IUD & ROD
Do You Know?
There are many forms of contraception available. We suggest you consult with your doctor to decide which is most suitable for you. Two common forms of contraception are IUD and Rod.
IUD Insertion and Removal
IUD is a long term contraceptive device that sits in the uterus and is completely reversible. It works physically and releases a low dose progesterone hormone. It is an alternative contraceptive option offering the convenience of 5 years contraception without having to remember to take anything daily. IUD is also used to reduce heavy menstrual bleeding and pain with many women having lighter and less frequent periods (or none at all). Thus, it is also used as a treatment option for those with endometriosis and heavy periods such as in menorrhagia. It can be used when breastfeeding and is also an option for those on oestrogen HRT.
IUD can be easily removed earlier than 5 years if required.
If you would like to know more about Intra-Uterine devices (IUDs), please schedule an appointment with Asquith Doctors.
Rod (Hormonal Implant) Insertion, Replacement and Removal
Rod is a small, flexible rod inserted under the skin of the inner upper arm used to prevent pregnancy for up to 3 years. This contraception slowly releases a hormone called progestogen similar to the natural hormone progesterone which is made by the body.

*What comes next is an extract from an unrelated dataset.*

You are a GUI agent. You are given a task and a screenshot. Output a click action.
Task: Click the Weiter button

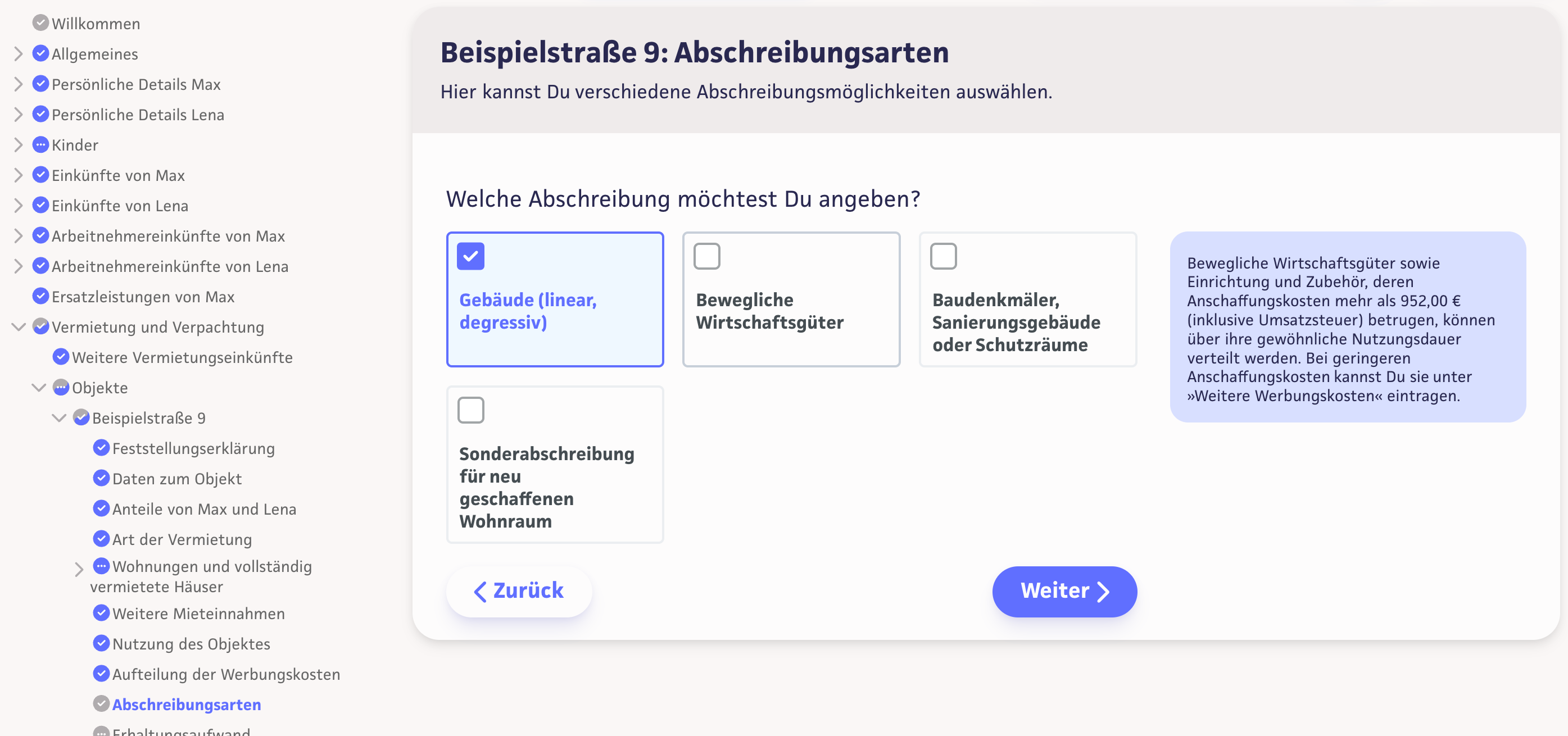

Rod works by preventing ovulation (release of the egg from the ovary), while also thickening the cervical mucus so that the sperm cannot enter the uterus (womb).
How effective is it?
Rod is a very effective contraceptive method (99.9% effective), however there are some factors that may reduce the effectiveness of the implant such as: age, sexual frequency, and the medications that you take. Therefore, it is important to consult with your doctor or nurse before making any decisions.

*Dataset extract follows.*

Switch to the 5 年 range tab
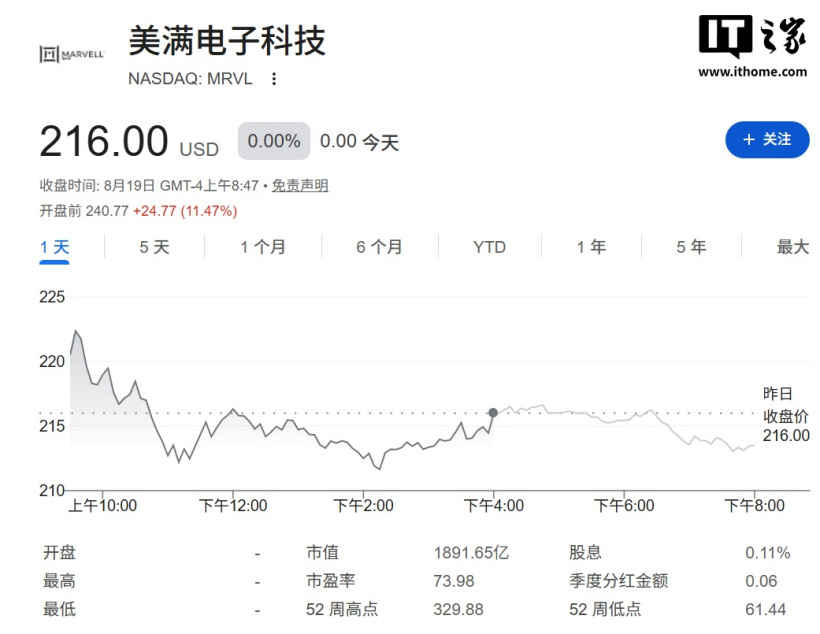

What are the advantages of it?
- It is highly effective
- It lasts a long time (up to three years)
- It is reversible and the return to fertility is rapid
- It does not require women to remember to take a pill
- Women do not need to have regular injections
- It is a cost-effective method of contraception
- It may reduce painful periods, premenstrual syndrome (PMS) and acne in some women
How is the contraceptive implant inserted and removed?
Rod involves a small procedure by a doctor who has been specifically trained in insertion and removal of the implant. Most doctors at Asquith Doctors Medical Centre are accredited to perform the Rod insertion or removal. Local anaesthetic is applied to the skin to make the insertion more comfortable. The implant is normally inserted during the first five days of the menstrual period but it can be inserted at other times if there is no chance that the woman could already be pregnant. If it is inserted in the first five days of the menstrual period it will be immediately effective. If it is inserted at other times it will not be effective for seven days. The implant can be left in the arm for three years (or removed earlier if desired). Removal is a simple procedure using a small amount of local anaesthetic.
Please note that you must bring the implant with you to that appointment if you are having it inserted or replaced. If you need a prescription, please speak to the doctor first.
- The implant should be inserted soon after the commencement of your period in order to be immediately effective (preferably no later than 5 days after the first day of bleeding).
- If you are on the progestagen only pill (Minipill) or have an intrauterine contraception device, the implant can be inserted at any time.
- If you have been using injections of progestagen, the insertion should occur when your next injection is due.
Removal can occur at any time within the 3 years from insertion. Replacement can nearly always be done on the same day as removal.